Page text –
++++++++++++++++++++

The nano-film remodeling has the advantage of particle morphology controlling and reproducing. However, it is time consuming in two steps. The nano-film has to be coated on sample surface as the first step. Moreover, different nao-film coating methods can also have an effect on the formed speckle pattern which has not been reported in detail.
Lithography
E-beam lithography technique (EBL) or UV lithography technique is mostly used to manufacture IC (Integrated Circuits) chips and micro-scale devices [131, 132]. In DIC, combined with high magnification imaging techniques (SEM, STEM, AFM), lithography is used to generate micro/nano-scale random patterns on the specimen surface to understand the effect of microstructure (grain boundaries, second phases, defects, etc.) on the macroscopical response of materials [133,134,135]. Figure 6 shows the schematic steps in obtaining speckle patterns by e-beam lithography. After polishing and cleaning the substrate surface, the resist of PMMA is spin-coated on the substrate surface in Step one, then the resist is irradiated by focused electron beam in the electron exposure step, and then the irradiated portions of the resin are dissolved in Step three. Metal or dielectric is deposited over the entire surface as shown in Step four. Finally, the remainder of the resin is developed and thus the deposition is left as the speckle pattern. More details can be found in Ref. [136, 137].
Schematic diagram of the e-beam lithography steps (one-five)
Li et al. [138] have fabricated random patterns ranging from 150 nm to 500 nm on Al and Si specimens using ELT. The LabView software was written to control the e-beam motion process to greatly reduce the time for etching a dual-layer photo-resist coating. Tanaka et al. [139] have utilized e-beam lithography to make random patterns for micro/nano-scale measurements by backscattered electron imaging (BSEI) under field emission SEM. Scrivens et al. [128] have made gold and silver or other metal patterns with 2 to 20 μm by UV photolithography through a large amount of laboratory preparation. The adherence of the sputtered random pattern of tantalum to the surface of AA 8009 aluminum alloy was verified by the fatigue test.

++++++++++++++++++++

Source excerpt –

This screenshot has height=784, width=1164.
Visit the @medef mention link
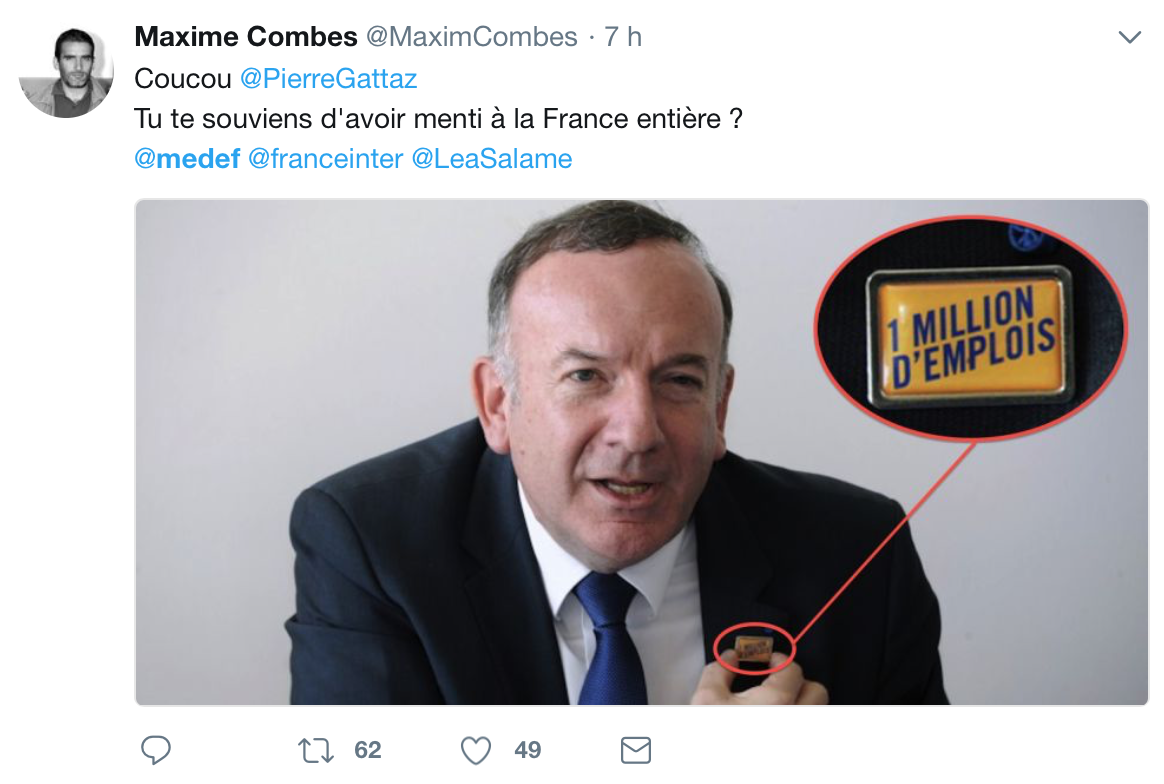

++++++++++++++++++++

Problem requirements –
Please copy out the entire passage above on speckle patterns and lithography, word for word.

Solution for this task –
The nano-film remodeling has the advantage of particle morphology controlling and reproducing. However, it is time consuming in two steps. The nano-film has to be coated on sample surface as the first step. Moreover, different nao-film coating methods can also have an effect on the formed speckle pattern which has not been reported in detail.
Lithography
E-beam lithography technique (EBL) or UV lithography technique is mostly used to manufacture IC (Integrated Circuits) chips and micro-scale devices [131, 132]. In DIC, combined with high magnification imaging techniques (SEM, STEM, AFM), lithography is used to generate micro/nano-scale random patterns on the specimen surface to understand the effect of microstructure (grain boundaries, second phases, defects, etc.) on the macroscopical response of materials [133,134,135]. Figure 6 shows the schematic steps in obtaining speckle patterns by e-beam lithography. After polishing and cleaning the substrate surface, the resist of PMMA is spin-coated on the substrate surface in Step one, then the resist is irradiated by focused electron beam in the electron exposure step, and then the irradiated portions of the resin are dissolved in Step three. Metal or dielectric is deposited over the entire surface as shown in Step four. Finally, the remainder of the resin is developed and thus the deposition is left as the speckle pattern. More details can be found in Ref. [136, 137].
Schematic diagram of the e-beam lithography steps (one-five)
Li et al. [138] have fabricated random patterns ranging from 150 nm to 500 nm on Al and Si specimens using ELT. The LabView software was written to control the e-beam motion process to greatly reduce the time for etching a dual-layer photo-resist coating. Tanaka et al. [139] have utilized e-beam lithography to make random patterns for micro/nano-scale measurements by backscattered electron imaging (BSEI) under field emission SEM. Scrivens et al. [128] have made gold and silver or other metal patterns with 2 to 20 μm by UV photolithography through a large amount of laboratory preparation. The adherence of the sputtered random pattern of tantalum to the surface of AA 8009 aluminum alloy was verified by the fatigue test.